В Москве живет всего лишь семь месяцев в году, и, встретив его в городе, вы, скорее всего, примете его за актера на роль героя-любовника — хорош собой, статен, пластичен, поставленный красивый голос. Остальные пять месяцев он проводит вдали от людей, где в своем туристском облачении и с неизменной бородой становится похожим на лесника, сотрудника заповедника или рыбнадзора. И здесь, и там этот фотограф — свой среди своих.
Фотографическое сообщество знает его по персональным выставкам, авторским альбомам, сотрудничеству с крупнейшими мировыми агентствами, публикациям в таких журналах, как «Вокруг света», National Geographic, Life и Time, работе в издательстве «Планета» и в историческом журнале «Родина».
Начинавший как художник-график и декоратор, он стал профессиональным фотографом, прошел через все жанры, включая моду, рекламу и новости, и вот уже больше десяти лет занимается пейзажной съемкой. Свои фотографии сопровождает своеобразными авторскими эссе. Это то, что невозможно снять, — внутренние ощущения.

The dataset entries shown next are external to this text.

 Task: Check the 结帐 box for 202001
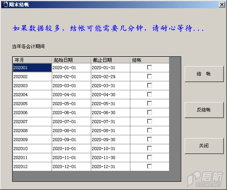click(150, 67)
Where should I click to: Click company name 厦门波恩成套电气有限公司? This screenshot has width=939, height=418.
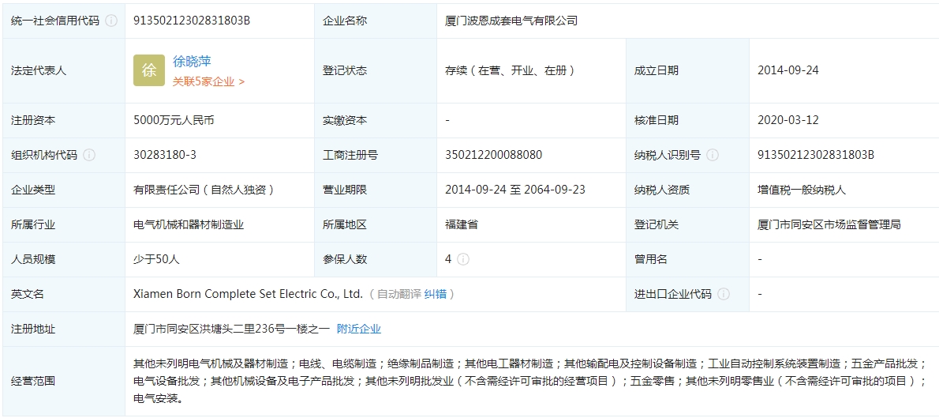pyautogui.click(x=511, y=21)
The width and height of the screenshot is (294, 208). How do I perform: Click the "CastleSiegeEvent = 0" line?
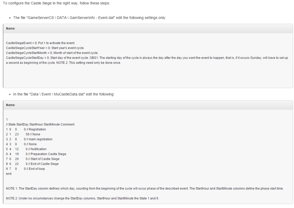(x=41, y=43)
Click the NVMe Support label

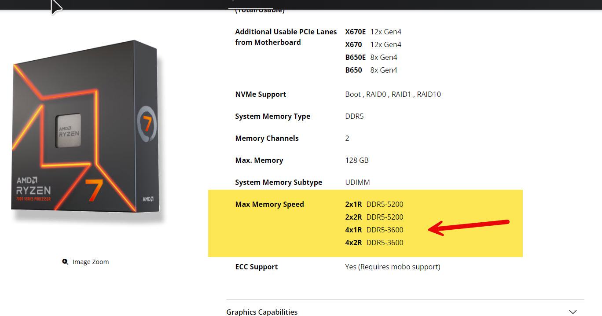(x=261, y=94)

«Оставленный наедине с собою в тайге, ничем суетным не отвлекаемый, кроме простых забот: дрова, вода из проруби, каша и суп из пакетика, в полный рост предоставлен себе. Прыгают в голове воспоминания, обрывки нежданных детских мелодий, иногда — побольше разворачивается фантазия. Еще есть сны, которые становятся на фоне безмолвия и неподвижности яркими и насыщенными — их бессмысленные события болтаются в памяти до полудня, пока не размоет их долгота светлого дня. Жизнь здесь зажата между конкретными вехами — днем приезда и днем отъезда. Но течет в другом измерении, в другую сторону».

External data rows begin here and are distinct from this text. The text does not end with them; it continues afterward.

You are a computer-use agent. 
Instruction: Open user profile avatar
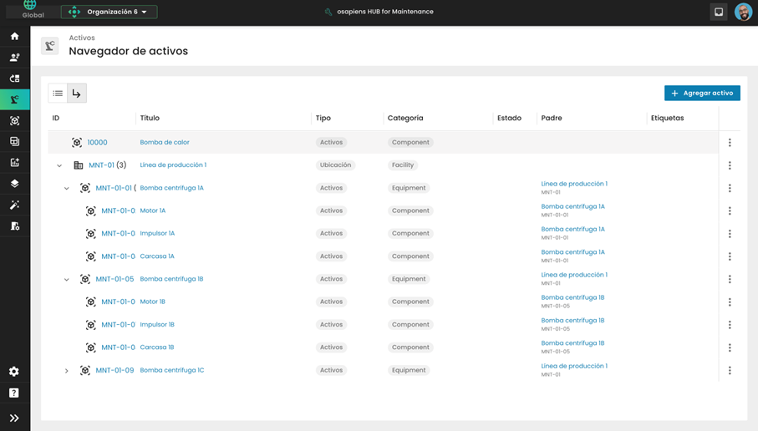(743, 12)
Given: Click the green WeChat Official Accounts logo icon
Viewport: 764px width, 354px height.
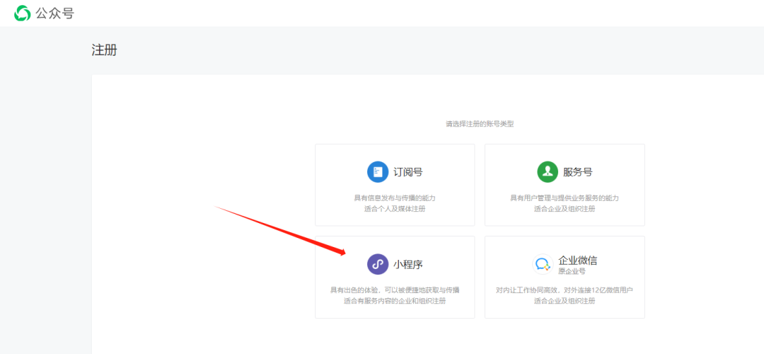Looking at the screenshot, I should pos(23,13).
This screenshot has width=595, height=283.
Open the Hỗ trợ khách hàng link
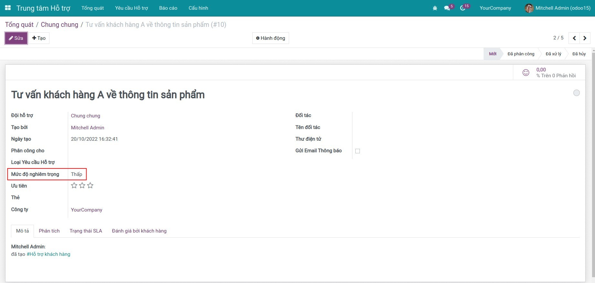(x=48, y=254)
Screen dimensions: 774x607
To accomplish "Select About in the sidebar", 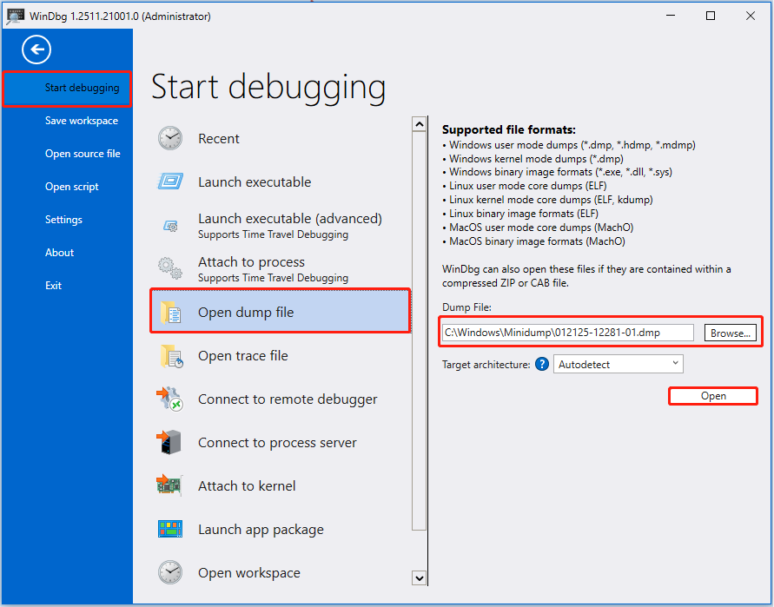I will (x=59, y=252).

Эти записи передают атмосферу, в которой Грицюк живет в своих путешествиях. Она для него так же естественна, как и столичная. Знаете, что я услышала, позвонив ему на мобильный телефон, чтобы договориться об интервью? «Буду в Москве через несколько дней. Я в Финляндии, в лесу, ягоды ем. Тут их видимо-невидимо. Могу дать рецепт тройного лакомства — снизу черника, потом голубика, сверху — брусника, для шампанской остроты…».
То, о чем позже поведал мне Виктор, отличный рассказчик, показалось не сиюминутной репликой на мои вопросы, а продуманным размышлением человека, неслучайно выбравшего в фотографии редкий и не очень востребованный жанр. И то правда, ведь Виктор уже столько об этом написал, что, как сам смеется, «внутри супа своих историй плавает, как шкварочка». А если к этому еще добавить пару неотредактированных строк из блокнота, сделанных зимой — осенью этого года, портрет станет более-менее полным.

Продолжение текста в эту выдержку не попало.